Engineering Culture at Facebook
This is a great post by Pierre Raynaud-Richard at Facebook about their Engineering Culture; specifically Code Ownership. There are a lot of important ideas in here and I encourage you to read it thoroughly.
Here's one of my favorite sections:
The culture of the "code expert" results in a world of sclerosis and stagnation where really bad things can occur. Here are just two examples:
- The ideas of the expert are no longer challenged.
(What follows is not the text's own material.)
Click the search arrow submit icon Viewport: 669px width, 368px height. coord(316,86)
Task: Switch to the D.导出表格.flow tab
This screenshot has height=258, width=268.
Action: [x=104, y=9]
The gap in knowledge and “expertise” only grows with time, and the title and position of “expert” can be used unfairly to win arguments.
- Innovation can be crippled, as new ideas are expected to come from the individuals who are least likely to generate truly new ideas (because they’re so deeply involved in and biased by the details of the current design and implementation), and these individuals are given implicit or explicit authority to dwarf disruptive ideas from the outside.
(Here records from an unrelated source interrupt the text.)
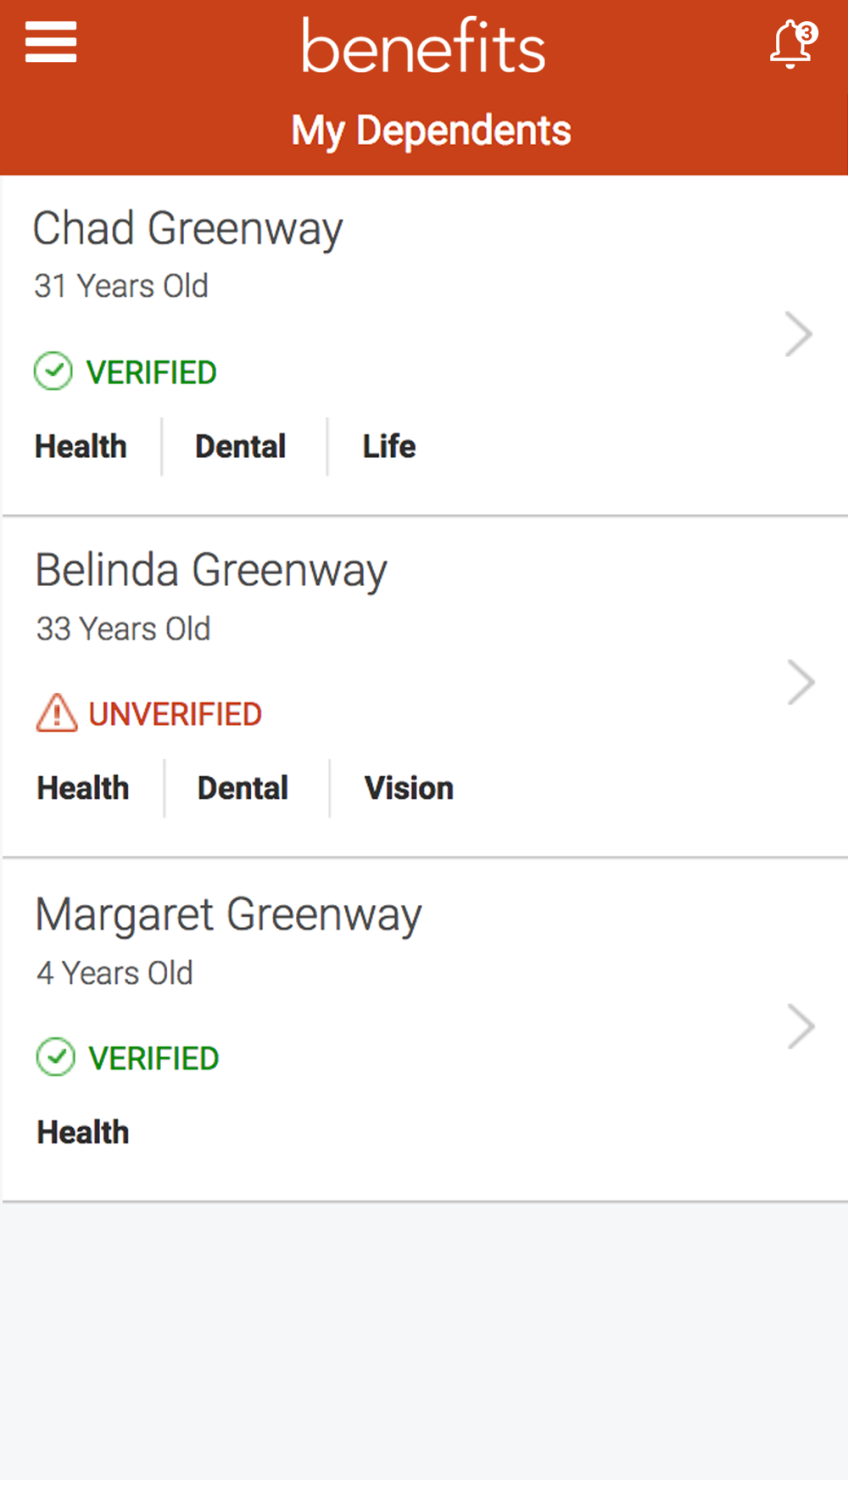The height and width of the screenshot is (1508, 848).
Task: Expand Belinda Greenway's details chevron
Action: 800,683
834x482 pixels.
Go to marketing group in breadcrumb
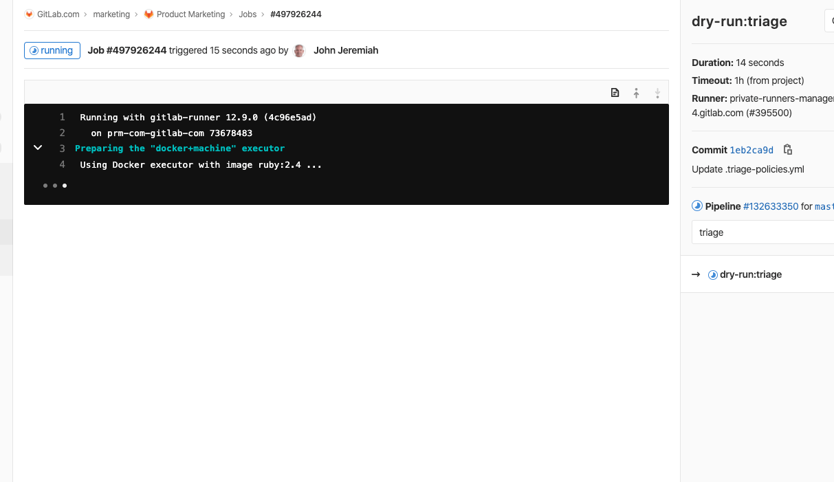111,14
- The official role and recognition of "code experts" implicitly dampen and narrow the creative contribution of new engineers. It is easier and more natural for them to just follow the lead of the “experts” instead of diving in and forming their own opinions and ideas. Over time, this may result in a “lean back” syndrome, where people feel they should care only about their own narrow piece of the puzzle.
Some organizations attempt to solve these issues by putting different people in charge of generating disruptive ideas (like architects or product managers), while component experts are in charge of the implementation. This only displaces the bottleneck of innovation and formalizes it further, with even worse results if both parties don’t work well together.